Moreover, Lockitron claimed that it could be installed by anyone, it worked with any door lock, and users would be up and running in minutes. The $179 price, while high, still hit the sweet spot with the DIYers and the product sold more than ten thousand units in mere weeks. Indeed, the product won huge accolades and hype as an example of how Silicon Valley ideas and Crowdfunding support could revolutionize established markets like door hardware.
However, Lockitron could not solve several problems that caused early reviews to pan the offering. Even after several delays and rework batches, the product never overcame the following problems:
- Installation: Even though Lockitron claimed universal compatibility and easy install in minutes, the company learned that many users needed an hour or more to install the unit and adjust the door lock. Some users simply found their lock and door would just not fit the device at all.
- Battery Life: Instead of the claimed 6-month lifecycle from the internal power pack, many users found batteries lasted 2 or 3 weeks. Even when used within normal parameters, the unit drained juice rapidly.
- Responsiveness: Missteps and miscalculations surrounding WiFi connectivity and the delayed 'Sense' feature were continual trouble issues, with many users finding the lock offline when needed and taking more than a minute to wake up before unlocking a door.
- Manufacturing: Perhaps the biggest problems came in sourcing components and production for the device. While engineering and design was based in the US, the company found considerable problems trying to find reliable suppliers overseas.

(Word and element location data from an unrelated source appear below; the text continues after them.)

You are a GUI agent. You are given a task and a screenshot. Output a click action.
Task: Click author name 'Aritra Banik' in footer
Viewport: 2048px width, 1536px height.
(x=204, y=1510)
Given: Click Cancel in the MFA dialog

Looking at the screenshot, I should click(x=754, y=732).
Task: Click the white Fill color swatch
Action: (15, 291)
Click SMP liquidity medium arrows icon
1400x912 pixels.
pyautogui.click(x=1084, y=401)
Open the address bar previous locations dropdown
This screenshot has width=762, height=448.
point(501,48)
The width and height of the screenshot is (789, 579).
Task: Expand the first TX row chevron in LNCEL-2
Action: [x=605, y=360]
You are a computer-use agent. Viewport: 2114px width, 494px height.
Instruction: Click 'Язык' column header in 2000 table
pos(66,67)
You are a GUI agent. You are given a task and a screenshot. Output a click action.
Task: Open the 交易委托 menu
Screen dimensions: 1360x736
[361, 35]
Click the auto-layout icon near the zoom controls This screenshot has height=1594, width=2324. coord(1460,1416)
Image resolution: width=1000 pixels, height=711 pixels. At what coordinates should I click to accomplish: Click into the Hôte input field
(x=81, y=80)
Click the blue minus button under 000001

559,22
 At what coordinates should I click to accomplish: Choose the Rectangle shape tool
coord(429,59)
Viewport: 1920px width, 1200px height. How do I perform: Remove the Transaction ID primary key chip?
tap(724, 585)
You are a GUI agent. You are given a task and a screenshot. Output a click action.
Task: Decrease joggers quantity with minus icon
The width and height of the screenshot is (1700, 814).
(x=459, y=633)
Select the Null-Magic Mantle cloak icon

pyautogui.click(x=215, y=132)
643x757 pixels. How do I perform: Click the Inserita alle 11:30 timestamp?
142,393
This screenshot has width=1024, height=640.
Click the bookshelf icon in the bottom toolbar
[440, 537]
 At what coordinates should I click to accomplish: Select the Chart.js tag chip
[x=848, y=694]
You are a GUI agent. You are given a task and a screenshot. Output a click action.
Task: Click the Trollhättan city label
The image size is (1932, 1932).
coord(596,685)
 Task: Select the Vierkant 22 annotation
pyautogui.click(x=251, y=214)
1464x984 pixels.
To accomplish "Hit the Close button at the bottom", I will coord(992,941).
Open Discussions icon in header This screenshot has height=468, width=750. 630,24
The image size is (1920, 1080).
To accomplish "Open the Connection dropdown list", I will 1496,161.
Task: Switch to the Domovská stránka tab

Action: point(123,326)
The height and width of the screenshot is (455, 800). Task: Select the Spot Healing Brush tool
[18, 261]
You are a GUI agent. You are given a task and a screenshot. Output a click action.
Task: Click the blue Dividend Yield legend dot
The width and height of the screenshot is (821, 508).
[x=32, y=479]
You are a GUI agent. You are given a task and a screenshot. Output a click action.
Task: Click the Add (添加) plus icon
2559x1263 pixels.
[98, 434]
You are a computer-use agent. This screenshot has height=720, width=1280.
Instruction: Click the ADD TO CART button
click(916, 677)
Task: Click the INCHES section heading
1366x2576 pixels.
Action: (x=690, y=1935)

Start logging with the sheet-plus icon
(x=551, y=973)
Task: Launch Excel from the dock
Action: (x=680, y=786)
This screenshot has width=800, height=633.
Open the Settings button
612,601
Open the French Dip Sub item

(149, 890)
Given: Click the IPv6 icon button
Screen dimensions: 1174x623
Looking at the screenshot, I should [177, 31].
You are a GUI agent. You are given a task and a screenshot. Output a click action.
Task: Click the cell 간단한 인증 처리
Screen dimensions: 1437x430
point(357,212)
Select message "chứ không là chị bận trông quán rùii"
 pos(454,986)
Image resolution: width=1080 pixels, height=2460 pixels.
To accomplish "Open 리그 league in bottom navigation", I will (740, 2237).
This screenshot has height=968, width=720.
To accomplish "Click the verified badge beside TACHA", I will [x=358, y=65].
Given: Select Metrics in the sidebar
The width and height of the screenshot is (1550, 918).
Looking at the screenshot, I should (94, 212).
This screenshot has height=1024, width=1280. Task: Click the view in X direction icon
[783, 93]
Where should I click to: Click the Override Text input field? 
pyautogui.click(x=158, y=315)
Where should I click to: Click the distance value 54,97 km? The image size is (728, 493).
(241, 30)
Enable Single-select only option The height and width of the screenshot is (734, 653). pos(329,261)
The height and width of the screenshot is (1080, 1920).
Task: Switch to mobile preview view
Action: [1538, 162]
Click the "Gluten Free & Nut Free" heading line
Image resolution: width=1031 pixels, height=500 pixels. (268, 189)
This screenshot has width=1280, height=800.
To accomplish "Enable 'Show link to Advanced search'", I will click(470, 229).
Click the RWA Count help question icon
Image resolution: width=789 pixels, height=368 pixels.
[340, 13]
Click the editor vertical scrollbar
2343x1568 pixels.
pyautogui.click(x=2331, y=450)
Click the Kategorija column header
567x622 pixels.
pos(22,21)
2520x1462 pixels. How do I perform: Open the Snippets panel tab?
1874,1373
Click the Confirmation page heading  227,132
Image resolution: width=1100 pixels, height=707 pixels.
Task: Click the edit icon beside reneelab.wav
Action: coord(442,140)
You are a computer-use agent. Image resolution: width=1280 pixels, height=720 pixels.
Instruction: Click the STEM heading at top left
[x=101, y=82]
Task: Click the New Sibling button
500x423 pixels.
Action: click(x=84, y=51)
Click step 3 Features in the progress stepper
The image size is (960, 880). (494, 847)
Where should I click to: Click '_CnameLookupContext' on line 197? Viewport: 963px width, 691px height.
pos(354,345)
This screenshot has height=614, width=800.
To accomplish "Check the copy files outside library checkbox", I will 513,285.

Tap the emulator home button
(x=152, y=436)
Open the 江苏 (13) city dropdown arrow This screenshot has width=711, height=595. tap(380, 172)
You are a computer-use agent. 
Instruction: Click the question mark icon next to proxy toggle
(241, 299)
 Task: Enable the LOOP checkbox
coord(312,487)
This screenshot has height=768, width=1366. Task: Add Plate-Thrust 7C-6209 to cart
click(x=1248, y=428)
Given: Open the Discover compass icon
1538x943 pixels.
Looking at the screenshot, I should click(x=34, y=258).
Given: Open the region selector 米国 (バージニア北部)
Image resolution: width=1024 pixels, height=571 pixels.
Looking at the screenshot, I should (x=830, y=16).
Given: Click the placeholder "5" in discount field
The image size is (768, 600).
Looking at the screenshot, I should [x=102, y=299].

Now, Lockitron is "moving all our efforts to manufacturing Lockitron Bolt", a new separate product replacing the initial offering. The new unit is an entire replacement lock rather than a retrofit device. The new design strips out some of the problem features, and overall is a smaller unit:
With a reduced price of $99, the new Bolt promises the same basic features of the original with the following changes:
- 'Knock' is Gone: The sensor detecting when a user taps on the door to awaken the lock is gone. The company explained "We found that certain doors would trigger the knock sensor too easily, keeping the Lockitron awake and draining batteries" too quickly. Rather than trying to re-engineer the sensor, Bolt simply drops it.
- External WiFi: Another battery suck and big performance issue was the onboard WiFi chip. With Bolt, Lockitron reworks connectivity to use a separate wall powered hub called a Bridge that is connected to the Lock via BLE. The company claims this change offers "instantly responsive WiFi".
- New Keyed Locks: The replacement lock approach means the internal lock cylinder will need to be repinned to match existing door locks and keys. The company claims it will eventually offer a service that does this, but in the meantime "your local hardware store can match your existing key for $5-15..."
The company did not ship all the initial orders for the initial Lockitron, and instead is asking early backers to migrate their orders to Bolt that is planned to start shipping in a few months.
The Future of Smart Locks
The failure of Lockitron to produce a successful product should be a sobering example of the difficult realities of design, manufacturing, and bringing ideas to market in access control (and beyond)! Among the key lessons learned:
Doors are Complex: Despite being simple to work and common, the actual mechanical aspects of a door and lock are complex. Not only is there a wide variety of hardware in use, but the ease of operation and condition of that hardware can quickly complicate a simple idea. Underestimating typical binding, bending, and wind buffeting on doors contributed greatly to the doom of Lockitron.
Good Ideas Are Not Enough: Even when a 'game changing' concept hits the market and is met with millions of dollars in support, a glut of hard work and potential showstoppers still remain before commercial viability. Lockitron has learned this the hard way, and has expended most of the good will and enthusiasm the product won early on. Only time will show if Bolt helps the company deliver.
Will other smart locks fall victim to the same problems? There is good chance. Many of the competing offerings like August, Goji, and Kevo have experienced similar delays, although none appear as drastic and dramatic as Lockitron. Overall, users of smart locks should temper their excitement with a heavy amount of skepticism until the segment matures.